== Segment start ==
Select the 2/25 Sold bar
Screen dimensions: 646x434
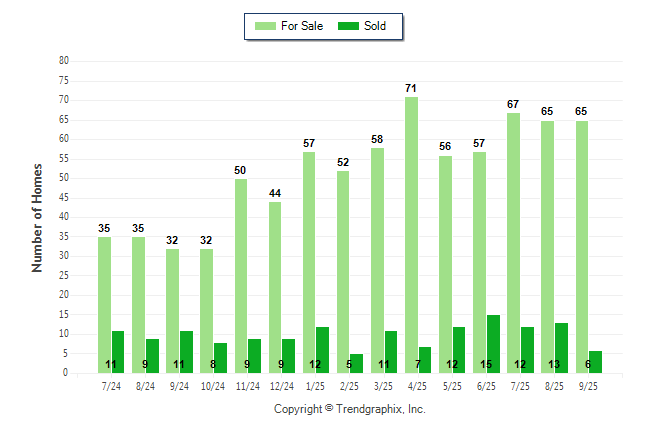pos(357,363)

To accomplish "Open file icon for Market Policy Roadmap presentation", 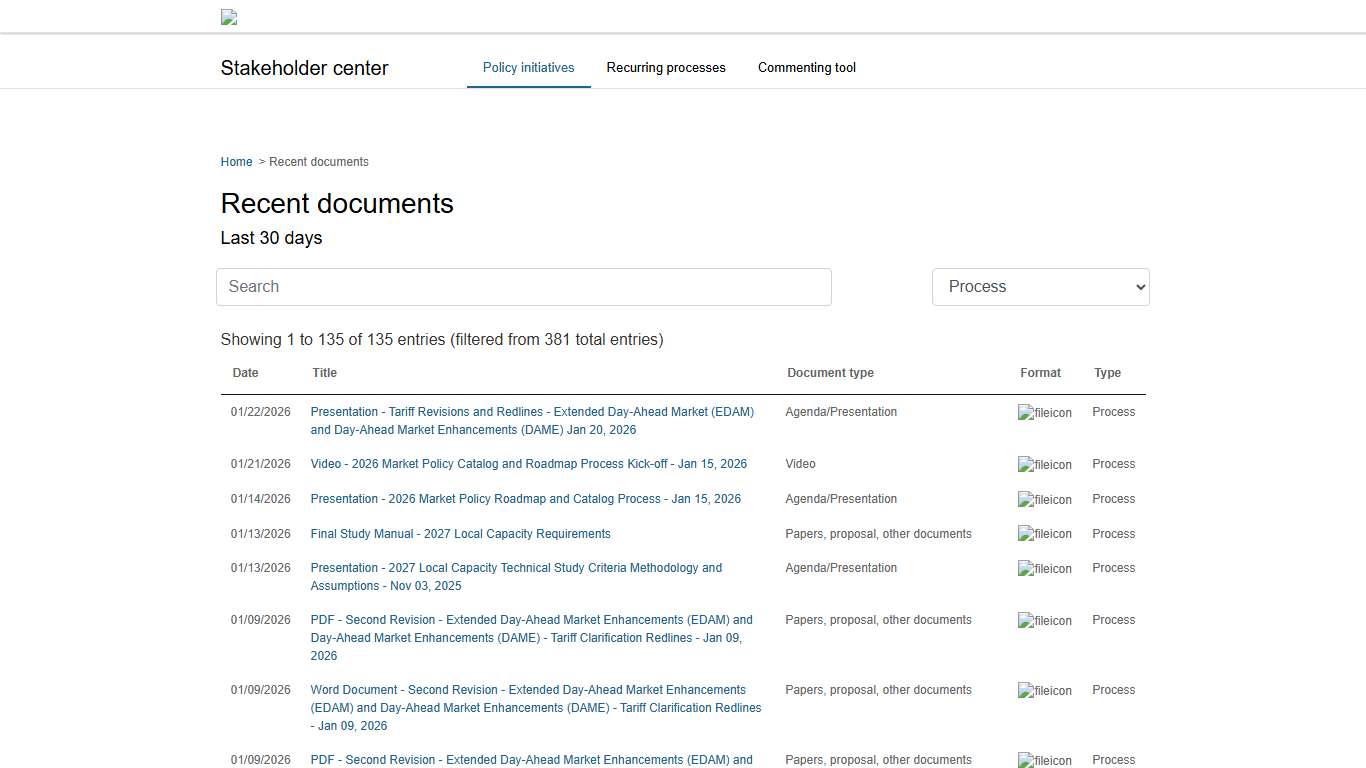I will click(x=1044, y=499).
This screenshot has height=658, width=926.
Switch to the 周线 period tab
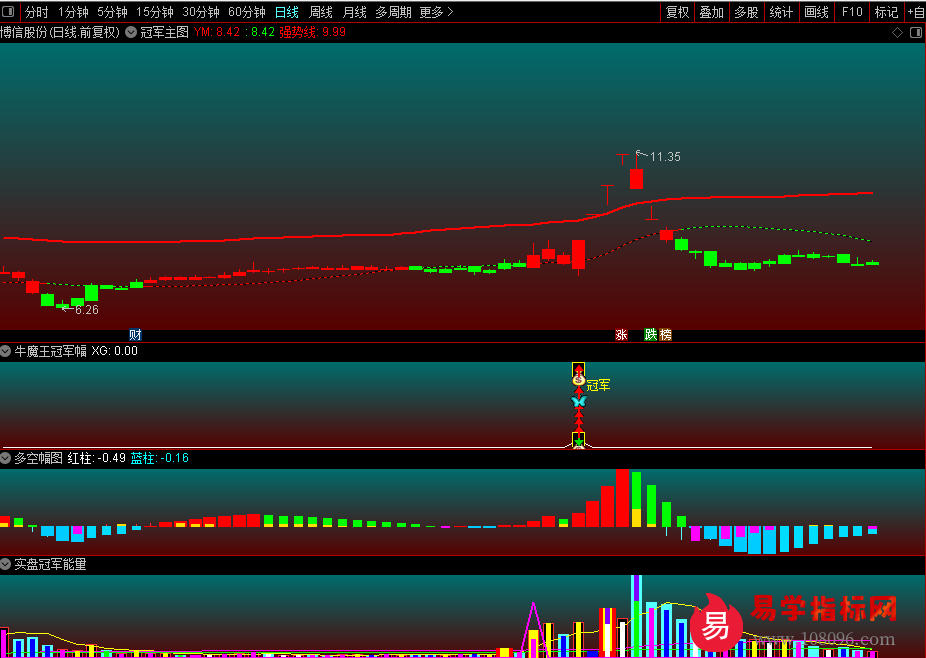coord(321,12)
== Segment end ==
Give again, unchanged, only the lines from the line containing "This screenshot has height=658, width=926." to the last line of the records above. Pictures do not belong in the copy.

▶ Result:
This screenshot has height=658, width=926.
Switch to the 周线 period tab
coord(321,12)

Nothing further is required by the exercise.